Normalized vs. raw data: the pros and cons
Normalization involves converting data from various source schemas into a single, unified set of schemas, referred to as a normalization format or normalized schema. The goal of this process is to eliminate differences between source schemas.
Normalization ensures that data is presented in a standardized manner, allowing users to avoid errors and the need to spend significant amounts of time reconciling and aligning data from multiple sources. This helps streamline the data integration process and makes it easier for users to extract insights.

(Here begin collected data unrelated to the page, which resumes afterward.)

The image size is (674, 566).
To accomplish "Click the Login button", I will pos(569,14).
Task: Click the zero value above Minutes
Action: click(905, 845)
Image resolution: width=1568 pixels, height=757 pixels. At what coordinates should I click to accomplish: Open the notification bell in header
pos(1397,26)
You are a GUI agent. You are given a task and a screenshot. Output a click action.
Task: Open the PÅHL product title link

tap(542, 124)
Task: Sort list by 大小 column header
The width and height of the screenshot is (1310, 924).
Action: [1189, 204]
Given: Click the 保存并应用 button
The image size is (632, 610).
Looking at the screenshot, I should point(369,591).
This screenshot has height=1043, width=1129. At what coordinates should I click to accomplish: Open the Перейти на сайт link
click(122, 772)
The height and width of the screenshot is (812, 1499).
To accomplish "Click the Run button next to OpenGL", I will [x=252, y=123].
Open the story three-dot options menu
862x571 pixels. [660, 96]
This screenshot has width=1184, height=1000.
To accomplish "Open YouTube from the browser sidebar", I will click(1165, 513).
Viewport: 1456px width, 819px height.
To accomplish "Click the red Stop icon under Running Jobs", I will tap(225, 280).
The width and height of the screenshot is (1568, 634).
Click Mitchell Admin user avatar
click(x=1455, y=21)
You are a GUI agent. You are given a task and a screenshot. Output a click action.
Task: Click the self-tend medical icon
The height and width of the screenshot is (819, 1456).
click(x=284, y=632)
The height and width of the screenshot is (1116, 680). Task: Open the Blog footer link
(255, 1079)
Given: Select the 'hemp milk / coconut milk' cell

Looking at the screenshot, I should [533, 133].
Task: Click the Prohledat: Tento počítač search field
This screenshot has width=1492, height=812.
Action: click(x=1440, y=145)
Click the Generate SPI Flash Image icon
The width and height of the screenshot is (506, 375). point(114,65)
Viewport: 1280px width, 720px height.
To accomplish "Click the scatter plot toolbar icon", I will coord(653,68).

During the normalization process, some data fields may be discarded, combined, or transformed to create a more uniform representation across different data sources. This can lead to some degree of lossiness—the loss of information or precision—because some data fields may be simplified or removed. Though it seems counterintuitive, having a normalized schema with too many fields can be difficult to use. There are several ways in which lossiness can be useful:
- Discarding unnecessary data fields can reduce storage and bandwidth requirements, as well as improve application performance. For example, many strategies execute at time scales where extra timestamps are unnecessary.
- Most status or reference data events are irrelevant for any given business use case. For example, many users only trade during the regular market session and their applications do not need to be aware of special matching conditions that are more typically found outside of regular hours or during pre-market.
- Order book snapshots can be unnecessary on liquid products whose orders turnover very quickly, as pre-existing orders in the snapshot will eventually be filled or canceled—a process which is commonly referred to as natural refresh.
It should be noted that normalized data may not necessarily be smaller or have a simpler specification than the source data. If your use case only requires a single dataset, using normalized data with a schema designed to accommodate differences between multiple datasets may introduce complexity. However, normalized data will often be smaller or have a smaller specification. We normalize to our proprietary Databento Binary Encoding DBN .
Normalization is essential for making data easier to work with. Alongside market data vendors, the most sophisticated trading firms will generally collect data directly from their sources and normalize them to a proprietary format. Our approach balances the degree of lossiness introduced during normalization against the requirements of common use cases.
By providing a normalized schema that is compatible with a wide range of venues and asset classes, our users can focus on analysis rather than dealing with data inconsistencies, formatting issues, or pouring time into standardizing data themselves. The schema is consistent across both historical and live data services, enabling our users to utilize the same code for backtesting and production trading with identical APIs and normalized formats.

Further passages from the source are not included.